An alternative interpretation of the data is that the allocation of responding for the sedentary versus the active alternative could be due to avoidance of physical activity due to aversive characteristics of physical activity, rather than low reinforcing value of being active. There are characteristics of physical activity that may be aversive and lead to avoidance, such as poor performance, sweating, discomfort or pain, and later muscle soreness. It would be interesting to test whether low response rates for physical activity were due to low reinforcing value of this alternative, or avoidance of being active due to aversive qualities of physical activity. The most direct way to test this would be to arrange an experimental paradigm to assess whether physical activity serves as an aversive stimulus which can reduce the rate of behavior that it follows.

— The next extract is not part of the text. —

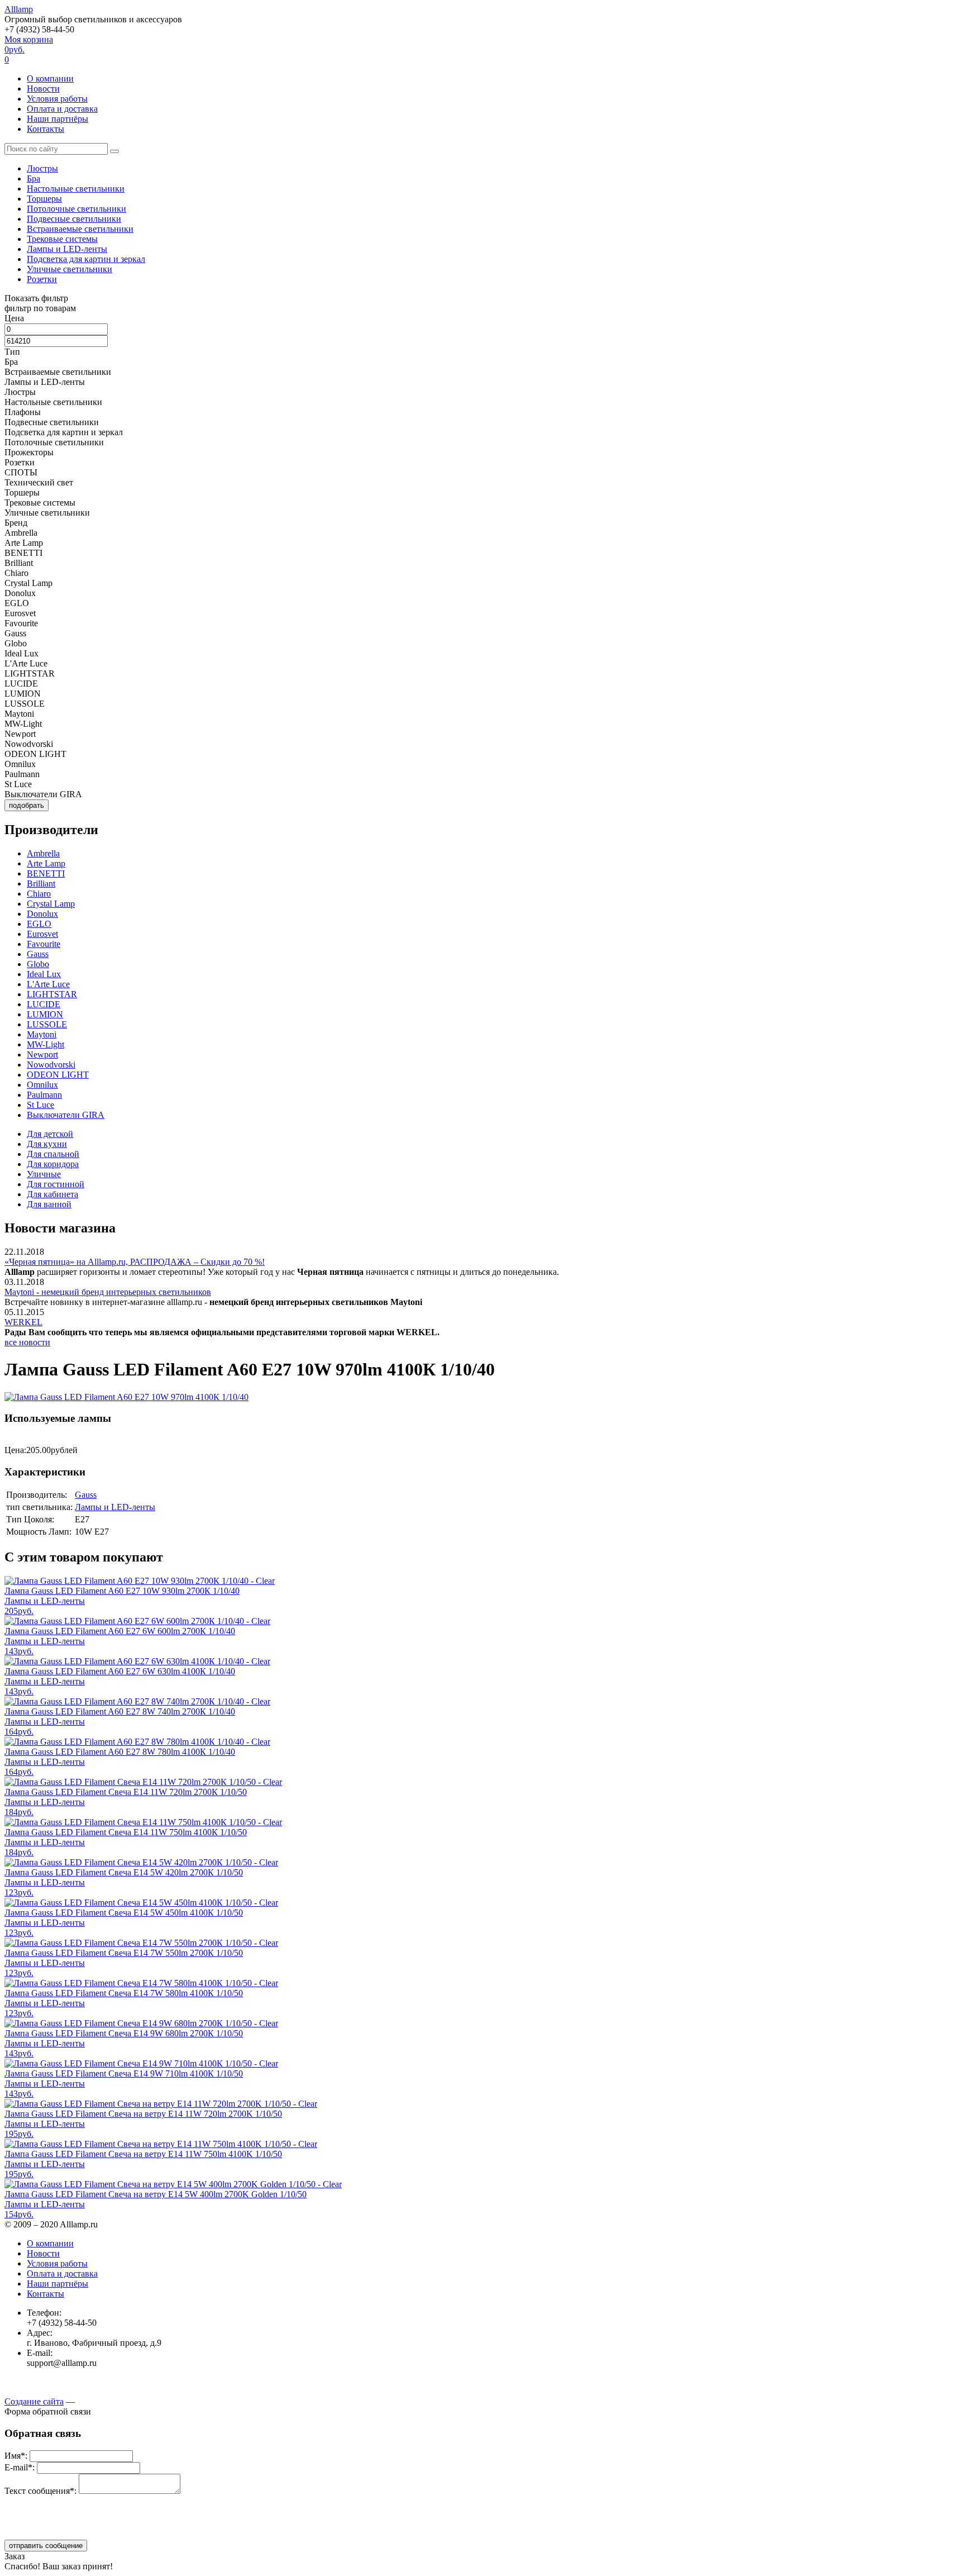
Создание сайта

In conclusion, we have examined the association of RRV and liking of physical activity with the usual participation in physical activity of children. The RRV and liking of physical activity were independently associated with time in MVPA. This is the first example of a separation between the reinforcing value and liking of physical activity in children. Children who have both a high reinforcing value and liking of physical activity engage in greater MVPA than other children. The reinforcing value and liking of physical activity may play an important role in influencing the amount of MVPA children perform. A better understanding of how the reinforcing value and liking of activity develops, as well as methods to make physical activity more reinforcing and liked may improve our efforts to help youth be more physically active and derive the health benefits associated with an active lifestyle.